What is positional vertigo when it’s not posterior semicircular canal BPPV?
There are a multitude of potential other causes for positional vertigo and I will attempt to summarize many of the potential pathologies. Some of these conditions may or may not have nystagmus associated. In cases where nystagmus is present, it is key to take note as to whether the nystagmus is spontaneous or if it is only provoked by position change. There are also a variety of potential patterns of nystagmus that may present, well beyond the scope of this blog. Instead of detailing the many potential nystagmus patterns for each condition, I will instead include links or references for the majority of these conditions where more information can be found. In general, central (brain) nystagmus will present differently than peripheral (ear) nystagmus and there are general rules that are utilized to differentiate between them.

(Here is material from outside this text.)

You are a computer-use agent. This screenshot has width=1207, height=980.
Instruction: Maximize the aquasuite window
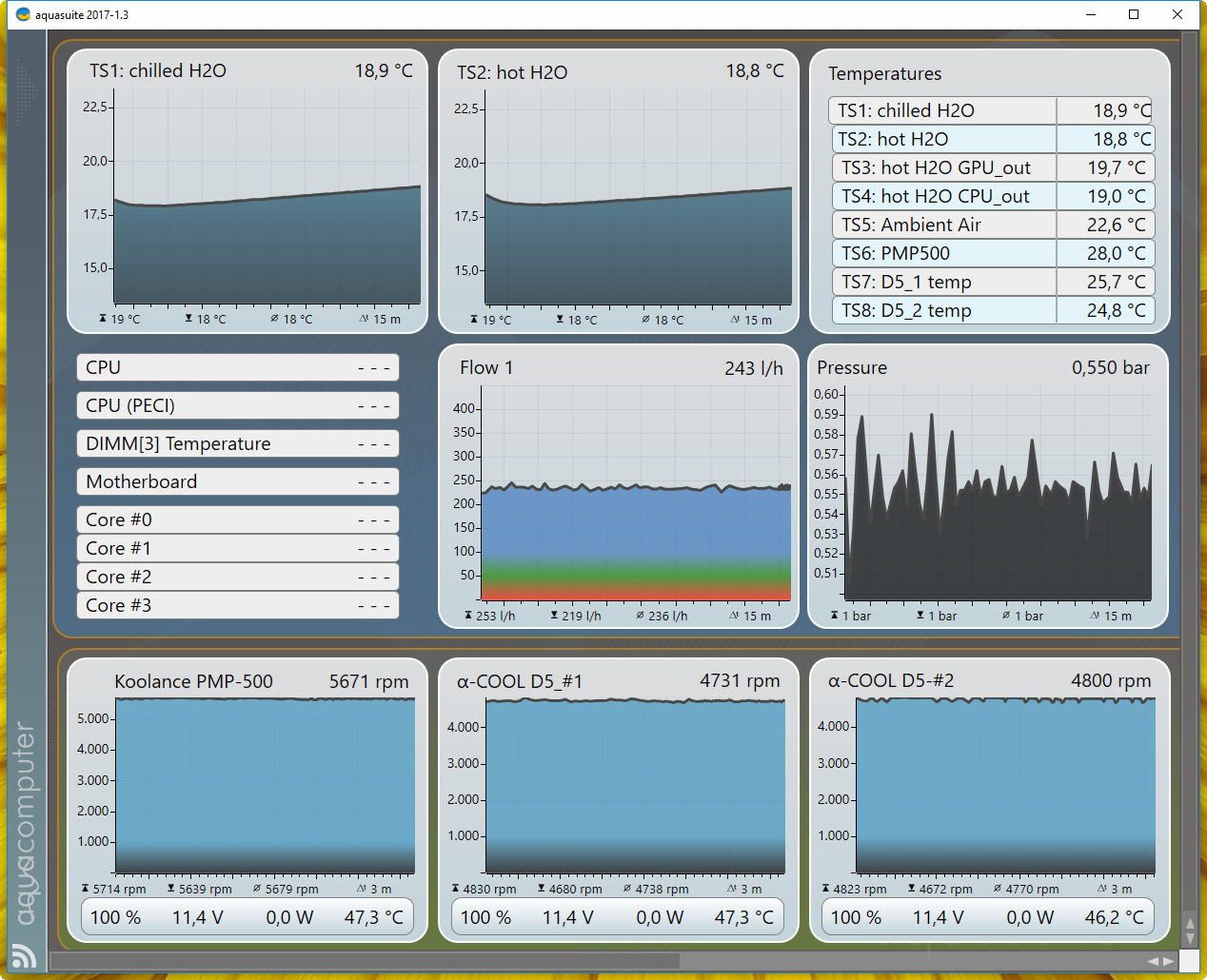pyautogui.click(x=1134, y=14)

It is worth noting that some patients may exhibit clinically insignificant positional nystagmus. Reports show that 10 to 20% of the time there may be evidence of mild, clinically insignificant positional nystagmus, typically less than a 5 degree/second slow phase velocity. (Roberts, Bittel and Gans 2016) Clinically insignificant positional nystagmus will not be discussed.
Peripheral or Labyrinth Related
- Atypical BPPV: geotropic and ageotropic horizontal semicircular canal, cupulolithiasis, as well as anterior semicircular canal BPPV (more on these here). This could also include other theoretical variants such as a canalith jam or even type II BPPV.

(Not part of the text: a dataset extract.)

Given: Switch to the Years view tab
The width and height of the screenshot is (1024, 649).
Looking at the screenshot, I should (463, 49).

- Labyrinthine instability: semi-acute vestibular neuritis, cases of labyrinthine trauma or pneumolabyrinth, and Ménière’s disease. Even cases of vestibular schwannoma may cause nystagmus that is most evident with change in position
- Light cupula
- Third mobile window syndromes (TMWS)
Central or Brain Related
- Orthostatic hypotension– Based on clinical experience, some individuals do report the dizziness associated with orthostatic hypotension as being a sensation of vertigo rather than the more typical sensation of lightheadedness. Nystagmus would not be expected with orthostasis.
- Idiopathic intracranial hypertension
- Vestibular paroxysmia
- Migraine
- Medications/drugs- There are a multitude of prescription medications and illicit drugs that can result in a variety of positional nystagmus patterns. One of the most comprehensive lists that I am aware of can be found in the Neurology of Eye Movements text, fifth edition, on page 990
- A brain tumor has the potential to cause positional nystagmus.
- Chiari malformation– often results in a persistent down-beating positional nystagmus
- Cervical vertigo– could account for a number of disorders including: vertebrobasilar insufficiency, rotational vertebral artery compression such as bow hunter syndrome, and cervical chord compression to name a few.
- Idiopathic
- Multiple sclerosis
- Spinocerebellar ataxia type VI
- Hyperventilation/anxiety
- Persistent postural perceptual dizziness (PPPD)
- Infarction/hematoma
Below I have included some of the key features of central and peripheral nystagmus patterns. A more in depth review of central versus peripheral nystagmus can be found here.
Central Nystagmus
- Purely vertical, torsional, or oblique
- Could be nystagmus patterns other than jerk nystagmus (pendular, etc.)
- Direction changing nystagmus
- Nystagmus may increase in intensity or change nystagmus pattern with horizontal gaze
- Doesn’t suppress with visual fixation
Peripheral Nystagmus
- Jerk nystagmus
- Typically horizontal (BPPV is the main exception and is most often a transient up-beating and torsional)
- Direction fixed as long as the same position is maintained
- Should increase in intensity with gaze toward the fast phase (Alexanders law)
- Suppresses with visual fixation
In summary, there are a plethora of potential causes of positional vertigo other than BPPV. It is essential to be able to interpret nystagmus patterns, as well as integrate additional medical history and examination findings, in order to determine the source of the positional vertigo.
If the symptom time course and findings are not clearly BPPV, then it is key to realize the multitude of other pathologies on the differential.